=== Extrait du texte ===

Source: BE Etats-Unis numéro 251 (17/06/2011) - Ambassade de France aux Etats-Unis / ADIT - http://www.bulletins-electroniques.com/ ... /67050.htm

D'après une étude de l'Université de Californie Davis (UC Davis), parue le 8 Juin dans Proceedings of the Royal Society B., certaines espèces d'animaux et de plantes pourraient ne pas être capables d'évoluer et de s'adapter suffisamment pour survivre au changement climatique. Ces résultats conduisent à s'interroger sur la capacité des modèles actuels à prédire justement les réponses biologiques au changement climatique.

L'équipe de recherche a étudié les capacités d'adaptation d'une espèce spécifique de copépode, un petit crustacé vivant exclusivement dans des mares résiduelles, des points d'eau formés dans la roche par les marées. Nommée Tigriopus californicus, cette espèce est présente sur près de 3000 kms de latitude, vivant du sud de l'Alaska à la région de Basse Californie (Mexique), ce qui témoigne d'une capacité d'adaptation à des climats et des températures très différentes.

Huit populations de copépodes ont été collectées à plusieurs latitudes différentes. Elles ont été élevées dans des environnements artificiels et soumises à une augmentation progressive de température. Leur réponse en termes d'adaptation et de tolérance thermique a été observée et mesurée sur 10 générations.

"Il s'agit d'une question à laquelle beaucoup de scientifiques s'intéressent: est-ce que les organismes ont la capacité de s'adapter au changement climatique sur une période de quelques décennies ?" déclare Eric Sanford, co-auteur de l'article, professeur en évolution et écologie à l'Université à UC Davis et chercheur au Laboratoire Marin de Bodega de l'Université.

Les résultats d'analyse montrent que la tolérance thermique varie fortement entre les différentes populations, celle-ci étant significativement plus importante chez les populations provenant de basses latitudes, au sein des climats plus chauds. Cependant, l'augmentation de la tolérance thermique au fil des générations reste très limitée, ne dépassant pas 0,5°C maximum. Pour la plupart des populations, cette augmentation de tolérance stagne rapidement avant ce point. De plus, les groupes provenant des hautes latitudes ne parviennent pas à atteindre les niveaux de tolérance plus élevés de ceux des basses latitudes, aussi bien après acclimatation ou évolution sur 10 générations.

=== Données fournies ===

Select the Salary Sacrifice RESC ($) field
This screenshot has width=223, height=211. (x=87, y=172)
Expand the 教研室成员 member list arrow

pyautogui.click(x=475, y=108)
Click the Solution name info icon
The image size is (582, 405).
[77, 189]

===
=== Données fournies ===

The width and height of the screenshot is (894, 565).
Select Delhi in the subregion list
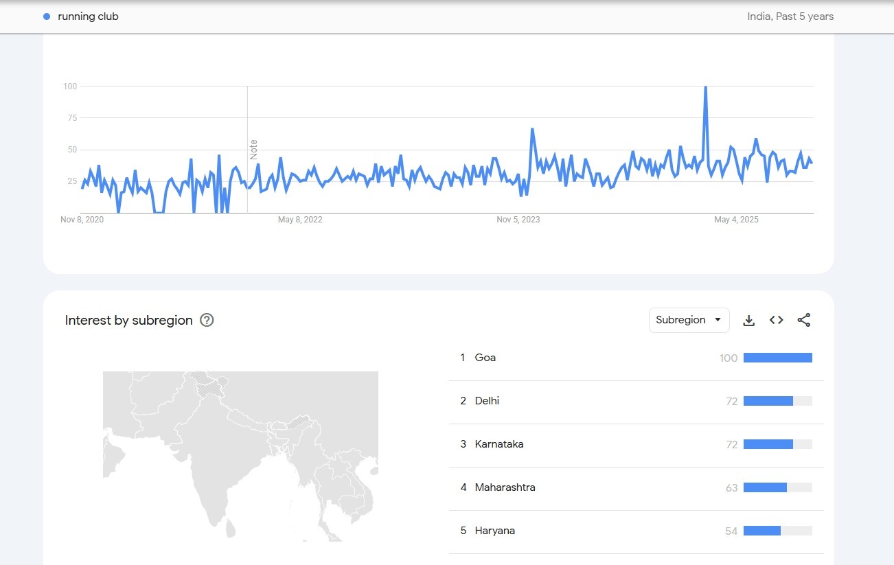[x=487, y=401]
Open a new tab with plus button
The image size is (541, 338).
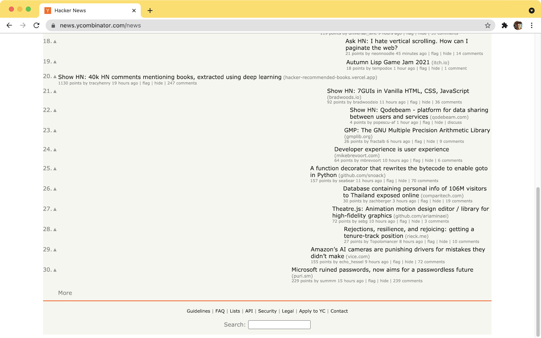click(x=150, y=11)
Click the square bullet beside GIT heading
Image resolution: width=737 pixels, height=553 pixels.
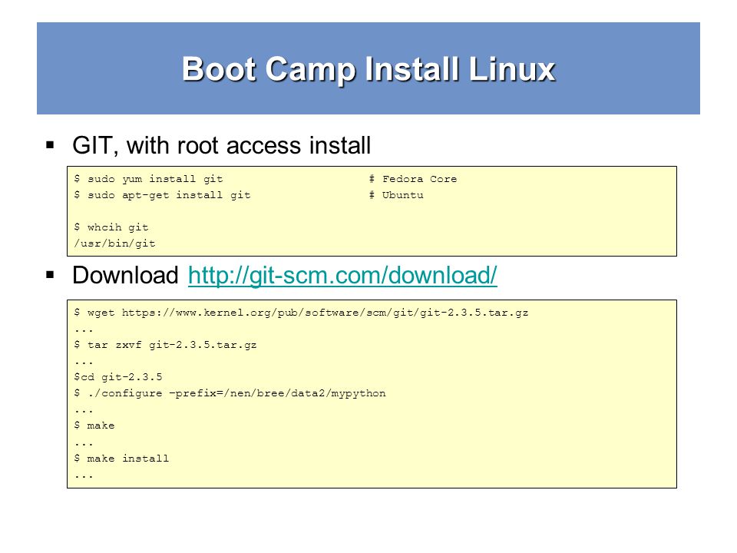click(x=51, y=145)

===
=== Données fournies ===

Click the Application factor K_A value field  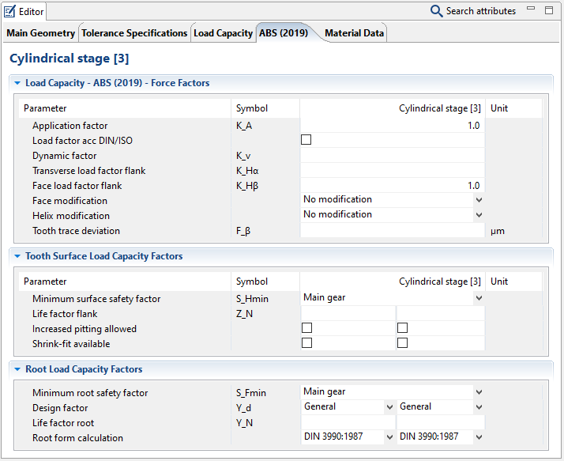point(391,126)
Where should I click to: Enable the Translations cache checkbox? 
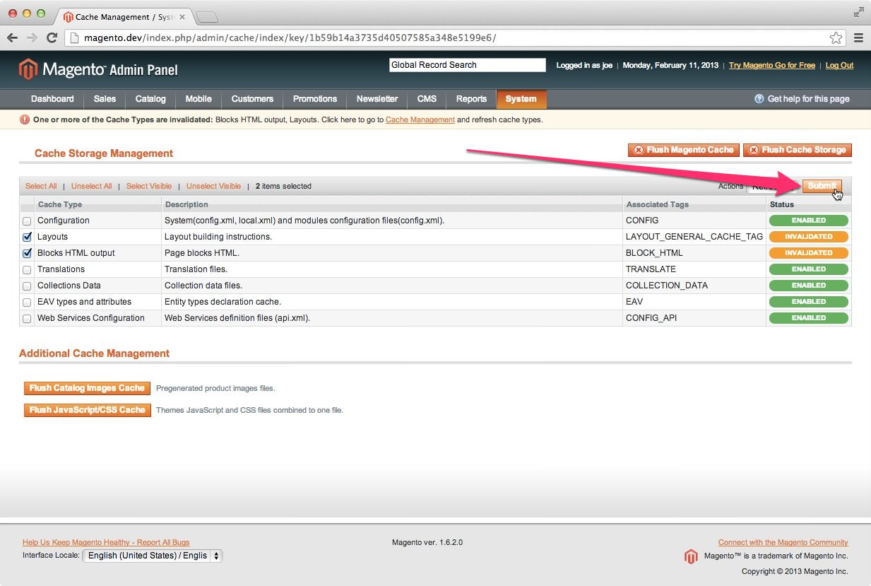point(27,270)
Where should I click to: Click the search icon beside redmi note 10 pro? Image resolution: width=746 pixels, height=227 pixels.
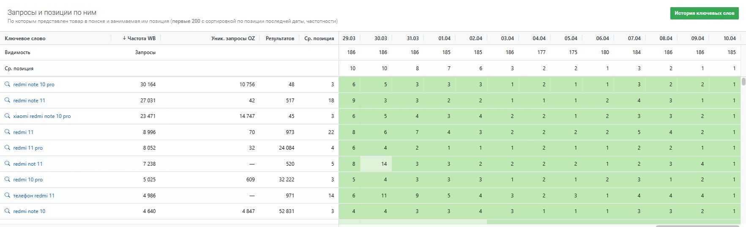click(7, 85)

===

▸ Tâche A
Selon l'extrait sur les copépodes, pendant combien de générations la réponse des populations a-t-elle été observée et mesurée ?
▸ Tâche B
Poursuivez l'extrait sur les copépodes à partir de sa dernière phrase.

▸ Votre réponse A
Pendant 10 générations.

▸ Votre réponse B
D'après Morgan Kelly, auteur principale du papier et étudiante à UC Davis, bien que les copépodes soient actuellement capables de supporter d'importantes variations de température - de l'ordre de 20°C par jour, ils pourraient se trouver à la limite de leur capacité d'évolution en termes de tolérance thermique.

Les résultats de l'étude montrent qu'une espèce dotée d'une forte distribution spatiale et donc d'une grande capacité d'adaptation aux différents climats peut aussi être souffrir d'une faible capacité d'évolution. Ces résultats vont à l'encontre de nombreux modèles actuels, qui considèrent que plus une espèce est répandue géographiquement, plus elle aurait la capacité de développer de nouveaux phénotypes résistant à une augmentation de température et moins elle serait vulnérable au changement climatique.

Cependant, bien que les copépodes soient répartis sur une large zone géographique, les populations sont en réalité très isolées les unes des autres. Vivant dans des points d'eau se formant dans la roche grâce aux marées, ils restent confinés dans leur espace et n'entrent en interaction avec d'autres mares que lorsqu'ils sont transportés par une vague. Cela limite fortement les possibilités d'échange génétique entre populations, limitant ainsi leur capacité d'évolution dans le domaine de la tolérance thermique.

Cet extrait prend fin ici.